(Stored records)
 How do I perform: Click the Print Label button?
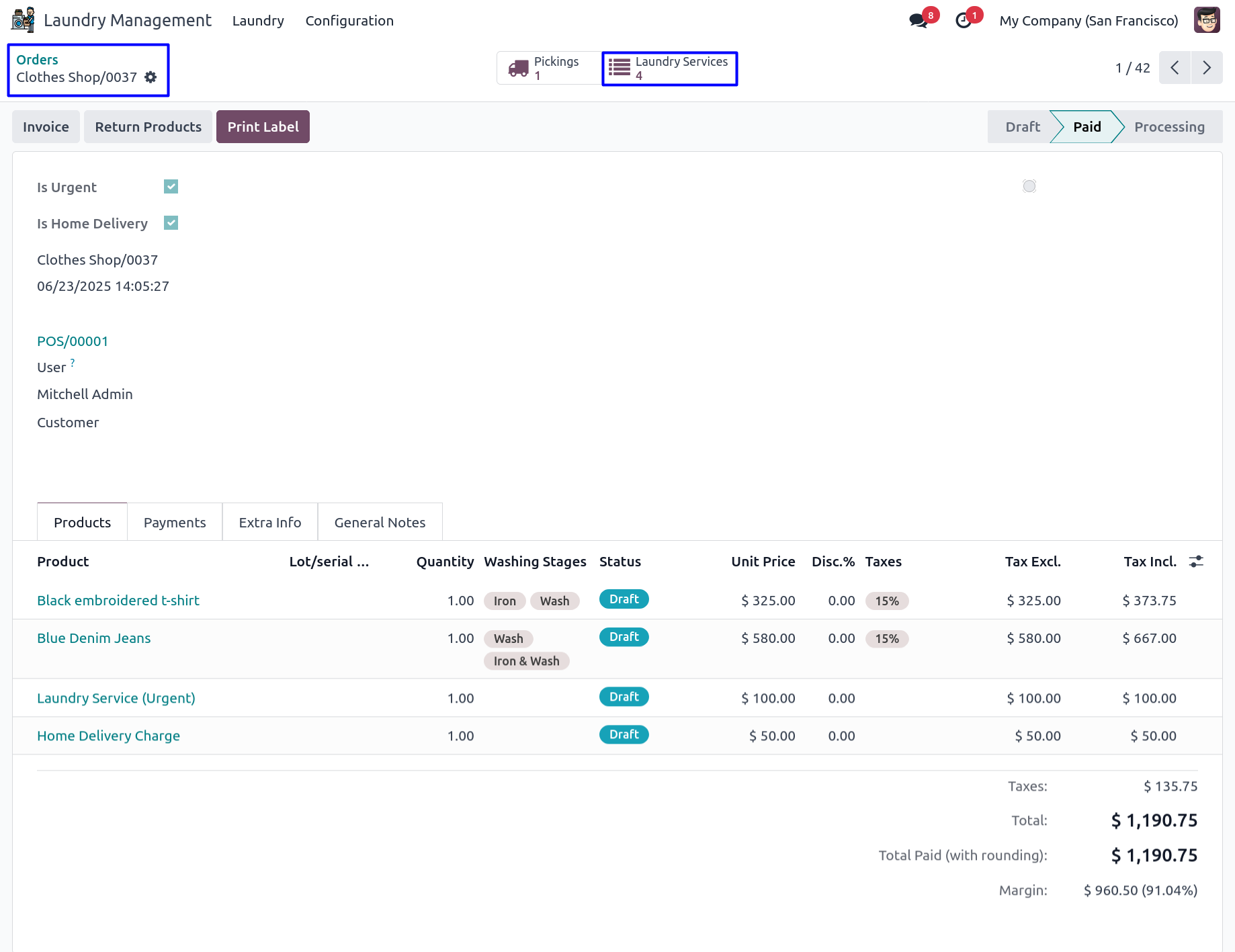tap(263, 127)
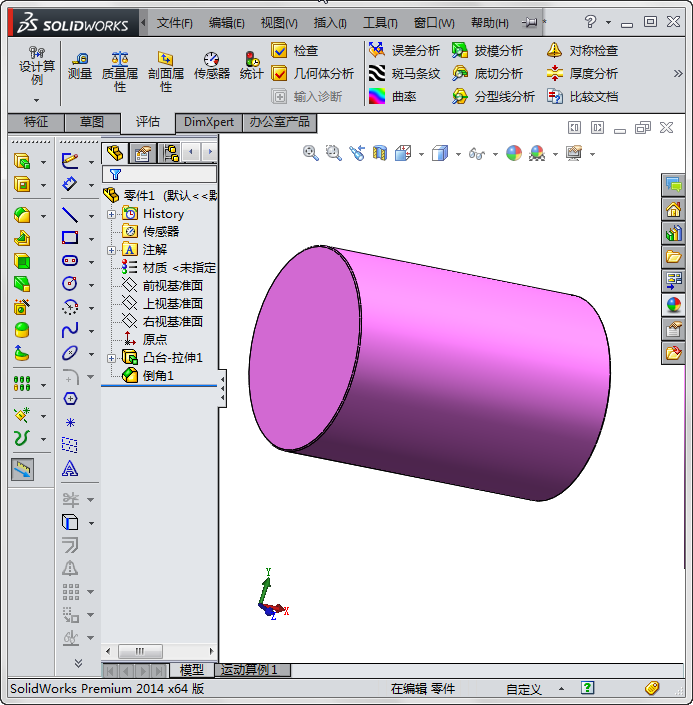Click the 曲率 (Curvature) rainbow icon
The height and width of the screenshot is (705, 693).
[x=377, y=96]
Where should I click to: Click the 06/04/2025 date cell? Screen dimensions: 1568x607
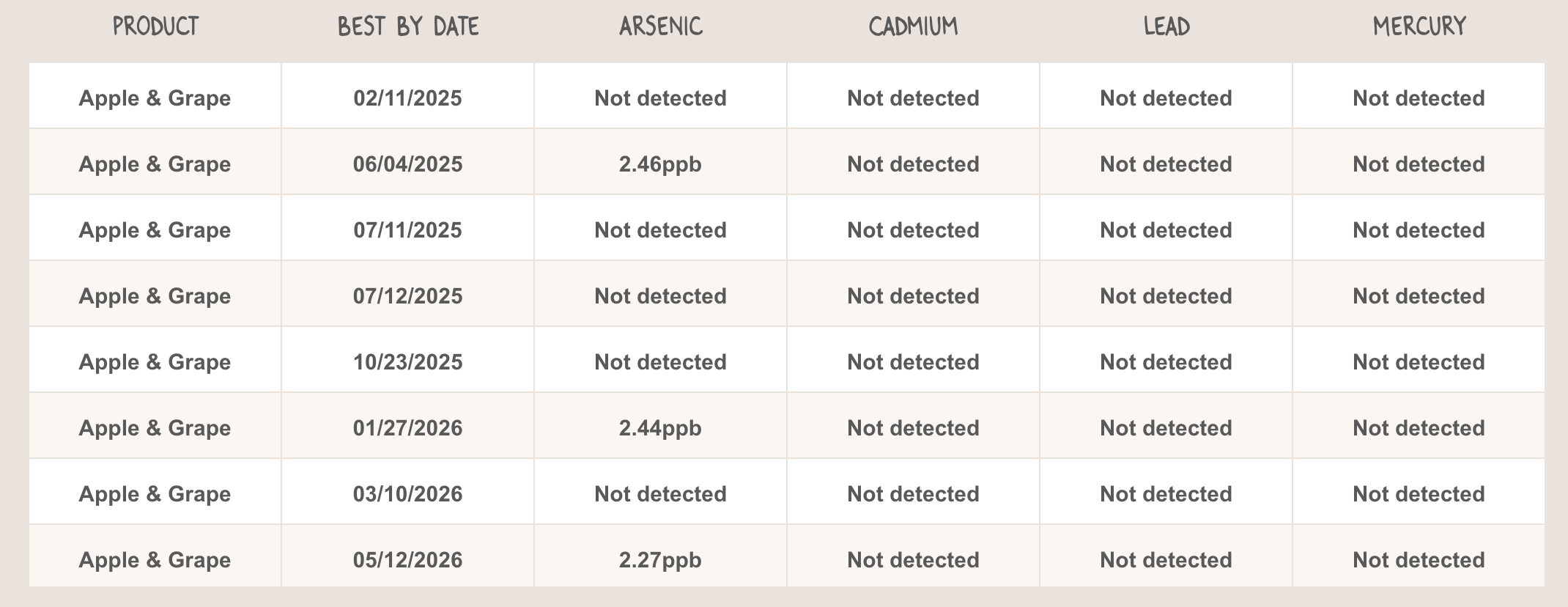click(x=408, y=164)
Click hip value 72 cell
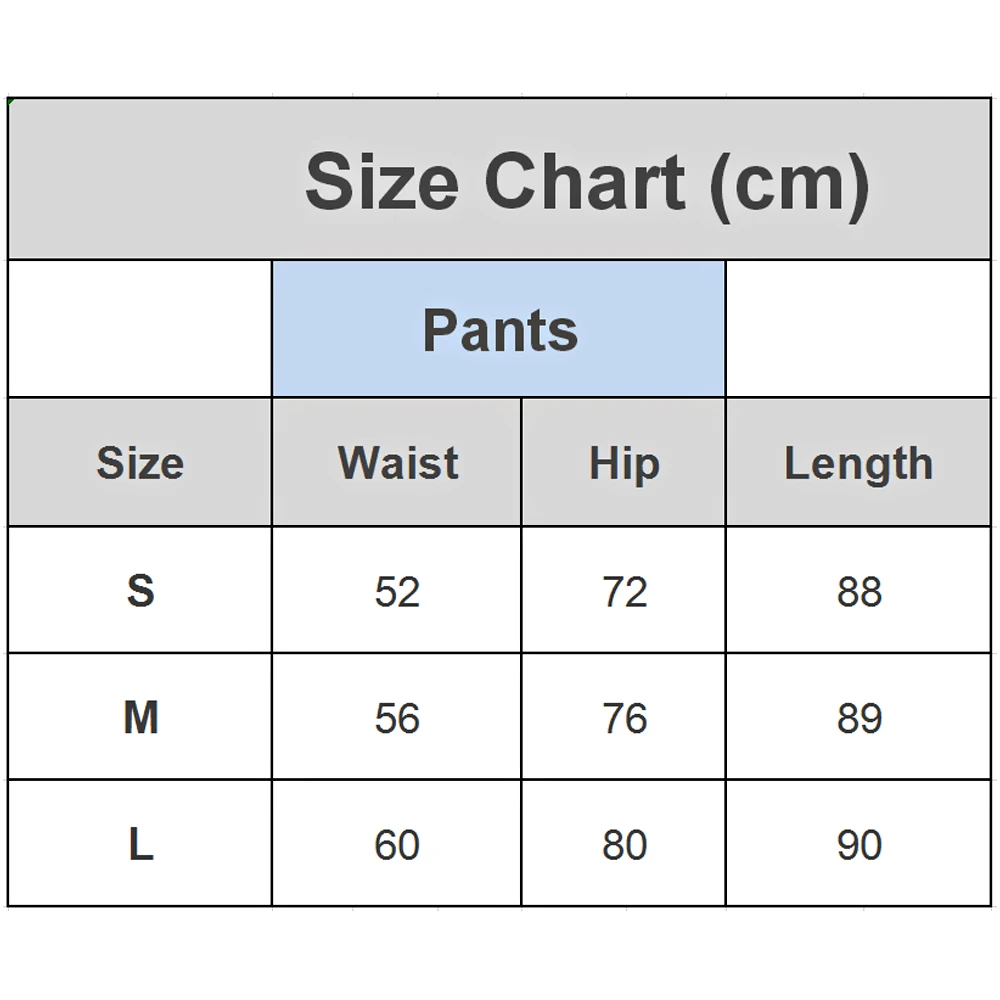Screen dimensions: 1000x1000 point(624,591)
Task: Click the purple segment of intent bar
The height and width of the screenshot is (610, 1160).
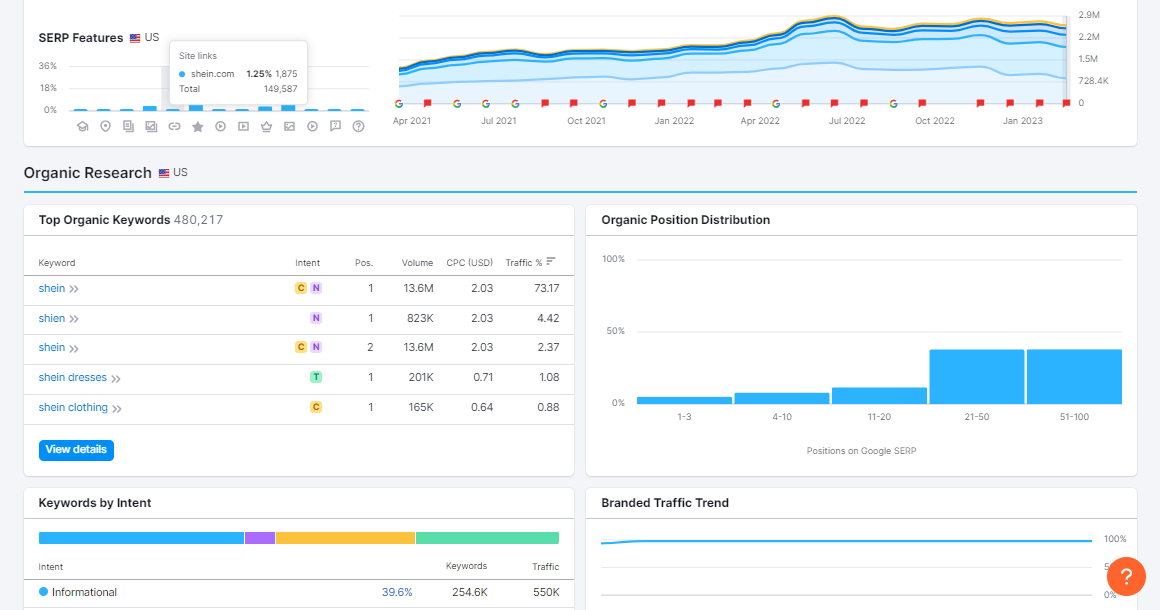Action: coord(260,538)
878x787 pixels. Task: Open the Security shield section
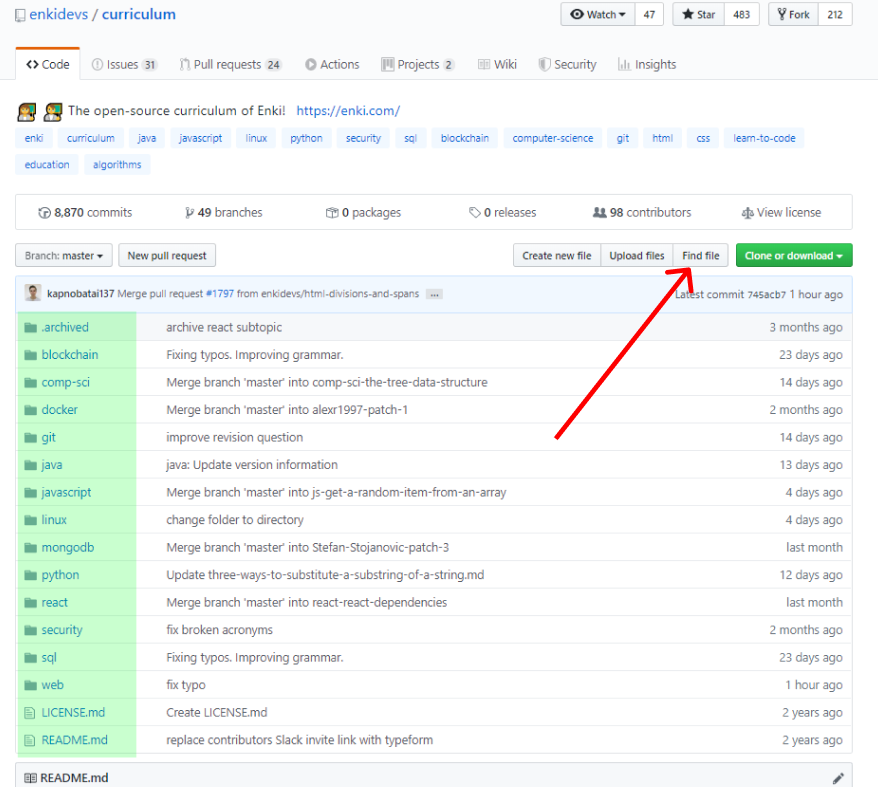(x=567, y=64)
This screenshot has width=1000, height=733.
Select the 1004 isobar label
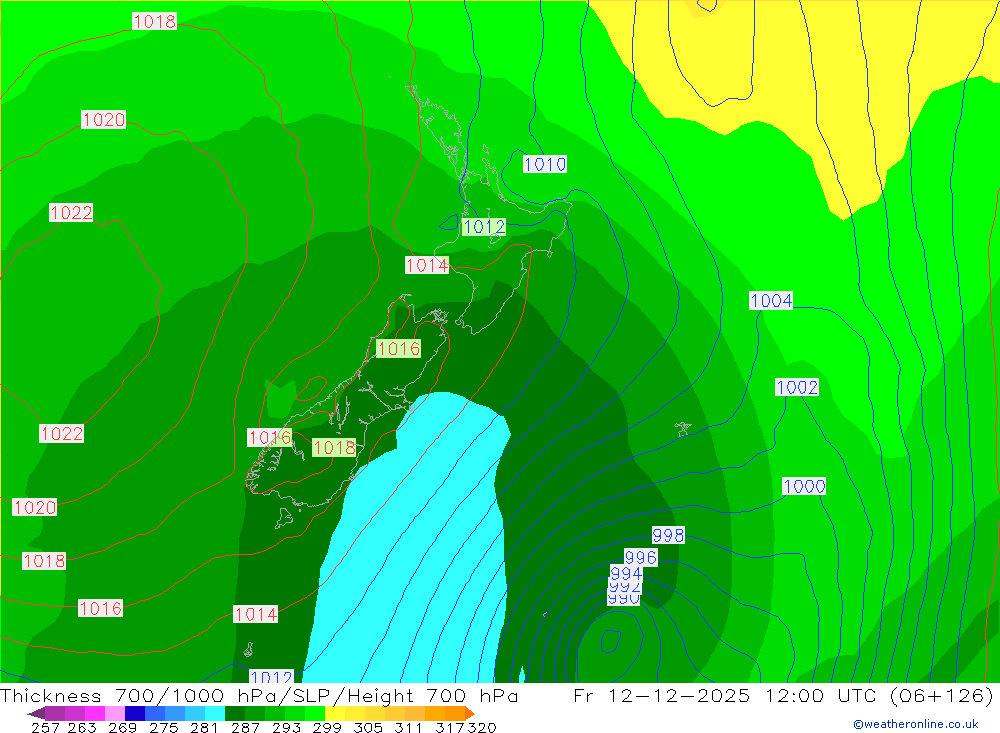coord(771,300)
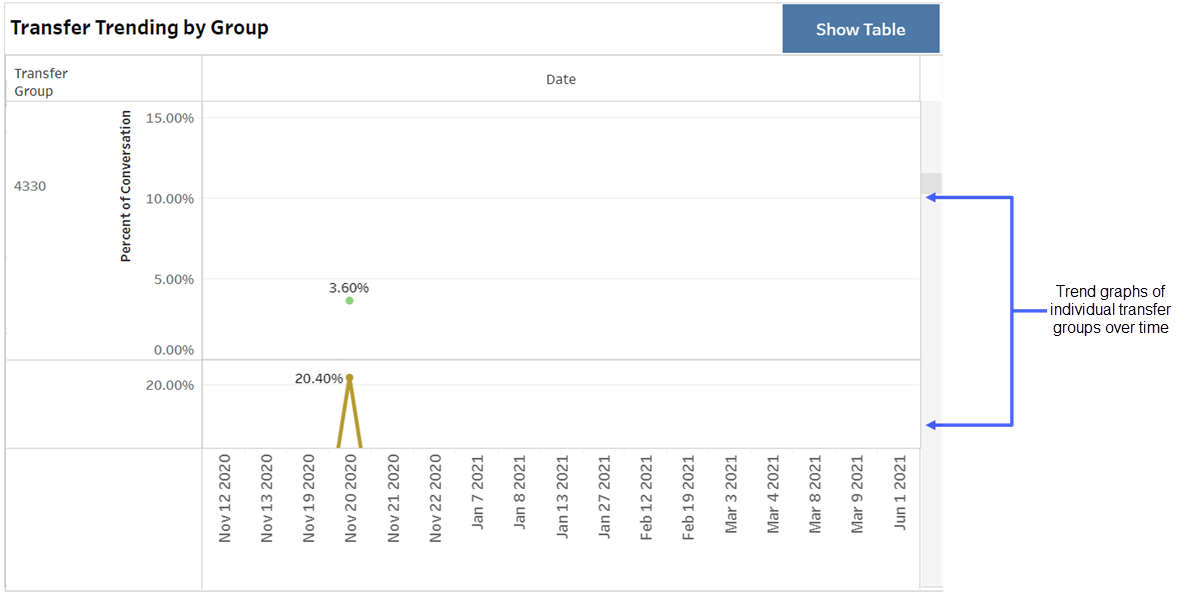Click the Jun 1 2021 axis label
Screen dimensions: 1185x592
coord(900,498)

Task directions: Reproduce the lines from the line containing "Click hip value 72 cell" through the end of the records above, exactly and inclusively, omitting pictures.

Response:
Click hip value 72 cell
Screen dimensions: 1000x1000 point(624,591)
Task: Click the purple segment of intent bar
The height and width of the screenshot is (610, 1160).
Action: coord(260,538)
878x787 pixels. Task: Open the Security shield section
(x=567, y=64)
This screenshot has width=1000, height=733.
Select the 1004 isobar label
coord(771,300)
Click the Jun 1 2021 axis label
Screen dimensions: 1185x592
coord(900,498)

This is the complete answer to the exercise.